Ah, the poor, forgotten Sega Genesis. While old-school gamers think back fondly to the 16-bit glory days of Final Fantasy 3, Super Metroid, and The Legend of Zelda: A Link to the Past, Sega’s little black box remains largely forgotten. And when it is remembered, it’s usually only because of some hideous add-on hardware or peripheral (Sega Cd, 32X, Menacer, Activator Ring) or for holding the world record of “System with the Highest Quantity of Horrible Sports Games”. But things were not so bad for this system as some people might have you believe. What people don’t remember is that for every Super High Impact Football, there was also a great game that you weren’t going to find on any other console. And I’m not just talking about the Sonics, the Gunstar Heroes, the Phantasy Stars and the Shining Forces.
Here’s a list of 5 great Genesis games that weren’t available on the SNES, all of which have become almost completely forgotten:
One of the earliest open-ended games, Pirates! put you in command of a small boat in the Caribbean during the 1600s and let you decide what to do with it. You could become a trader, do missions for local governors, or hunt dreaded pirates. Well, at least you could if you were a huge pansy. The rest of us took our ships on a reign of terror throughout the Spanish Main, plundering everything in sight. There was more to it than mindless raiding, however. You could become a privateer for various warring nations and actually be given titles and land for attacking enemy ships and towns — something you were probably going to do anyway. The game even boasted a changing economy where towns could become less prosperous (and less profitable targets) based in part by how often you attacked them, their home nation, or merchant ships in their area.
The Best Part: Fighting some pirate hunter the Spanish had sent after you, stealing his boat and crew, and then using it to lay waste to Spain’s richest colonies.
The Downside: This game is super-rare, going for upwards of $60 on Ebay. And it doesn’t emulate very well — not that you should be doing that anyway.
Overlooked by just about everyone, this platformer was a clinic in level design. The game boasted over 100 levels, just about every one of which was ingeniously crafted. The character could pick up “helmets” which would transform him into different things (hence the “Chameleon”) and grant him different special powers. Getting through a level required as much brain-power as it did dexterity.
The Best Part: Playing through about 50 levels, thinking you’ve pretty much seen it all, and then finding a new helmet with cool powers you hadn’t even imagined.
The Downside: The game has over 100 levels with no passwords or saving. Not cool.
Technically, you could play this on SNES, but that version was plagued by slowdown and poor control. Many people regard NHL ’94 as the best of this series, but NHL ’95 is basically the same game with 2 major improvements: They added season mode, and toned down the one-timers to a more reasonable level (in NHL ’94, you could consistently score on a one-timer from all the way in your own end). Hockey is the best sport to make a video game out of, and this game proves why — its fast, high scoring, the action is almost non-stop, the play is constantly going from one end of the ice to the other, and it has a season. In other words, it’s got everything the real NHL wishes it had.
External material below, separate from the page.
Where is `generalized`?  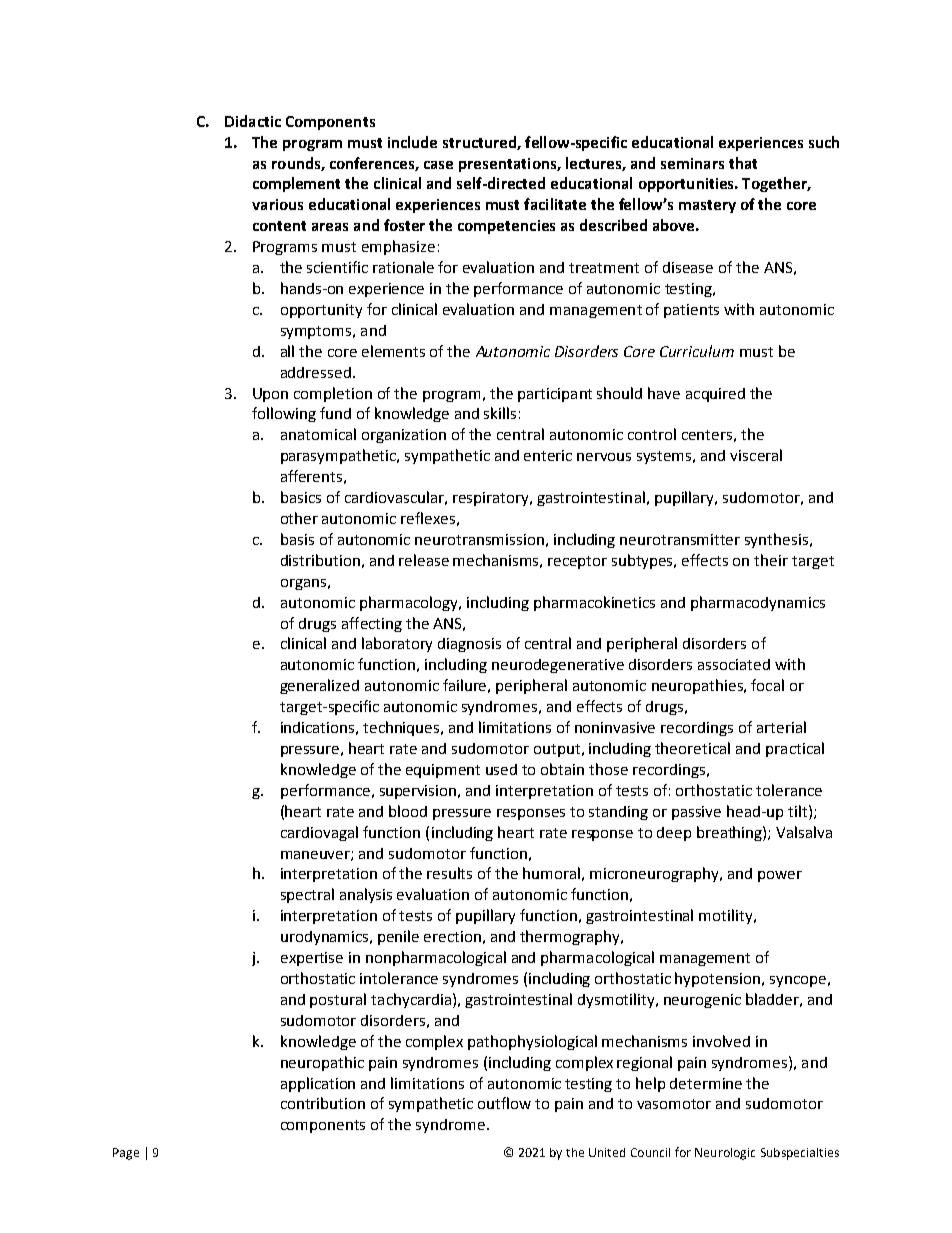 generalized is located at coordinates (319, 686).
The Best Part: Using the “pass” button to put a nice, low shot between the goalie’s legs.
The Downside: EA shipped over half of the original cartridges with a defective battery backup, meaning you had to hurry up and play through your entire season in a few short months before the battery died and you lost all your data.
The Genesis’ answer to Zelda, this action RPG, while a little on the short side, made up for it with some of the best graphics seen in the 16 bit era. The game even features bosses that take up the entire screen. The gameplay is great, everything moves along at a good pace, and it even has well-animated cutscenes. Add some puzzle elements to the mix and you’ve got yourself a winner.
The Best Part: Graphics that looked like they belonged in a Super Nintendo game. Heck, these graphics could have been in a PSX game.
The Downside: This game is a bit on the short side — you can probably beat it in 5 hours.
RINGS OF POWER
Get beyond the somewhat clunky interface and you’ve got yourself a truly unique RPG. RoP borrows heavily from PC Roleplaying games, with traditional character classes and a much more open-ended style than what you’d expect from a typical console RPG. You have a huge world to explore, and you can talk to, do business with, or try to kill just about anyone. It’s as close to total freedom as you could get at the time, and more than you get in a lot of games even now. Combat was done in a real-time isometric view (which inexplicably had a background of outer space) that, even today, is different from anything I’ve seen in any other game.
The Best Part: I first played this game with my brother, and at one point, he walked into someone’s house, got into a fight with a kid on crutches, killed him, and then slaughtered his angry parents for good measure. What other RPG lets you do that?
The Downside: I tried to take after my brother and went into a local tavern to pick fights. Shortly after killing two patrons, a tiny little waitress came over and killed me in the face.